On Libya, Biden provided some alarming misrepresentations, claiming–falsely–that the administration had not received requests for additional security in Benghazi, and blaming the intelligence community–again, falsely–for convincing the White House that an anti-Islamic video, not a premeditated Al Qaeda attack, had been to blame.

On the economy–strangely, a muted issue in the debate–Biden reverted to blaming Obama’s predecessor rather than defending the administration’s record.
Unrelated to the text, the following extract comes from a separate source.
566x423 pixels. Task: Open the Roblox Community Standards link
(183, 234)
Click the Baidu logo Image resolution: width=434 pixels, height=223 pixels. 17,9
And on budget issues, he repeated the lie that the $716 billion that Obamacare cut from Medicare was used to save Medicare benefits. Romney and Ryan have, against the odds, succeeded among seniors on the Medicare issue by hitting Obama and Biden on precisely that point.

Charles Krauthammer and other commentators have noted that Biden filled in some of the attack points against Romney that Obama had neglected in the first presidential debate, laying the groundwork for the final two debates. Yet one thing Biden did not do was provide Obama with any further basis for defending his four-year record–and he may even have hurt his boss. 

And as Mary Matalin of CNN and other pundits noted, Ryan managed–despite his youthful demeanor–to project composure that helped him pass the threshold test for the office, disrupting the Obama campaign’s attempt to paint both him and Romney as extremists.

With a dwindling number of undecided voters holding the nation’s fate in their hands, that may be what matters most.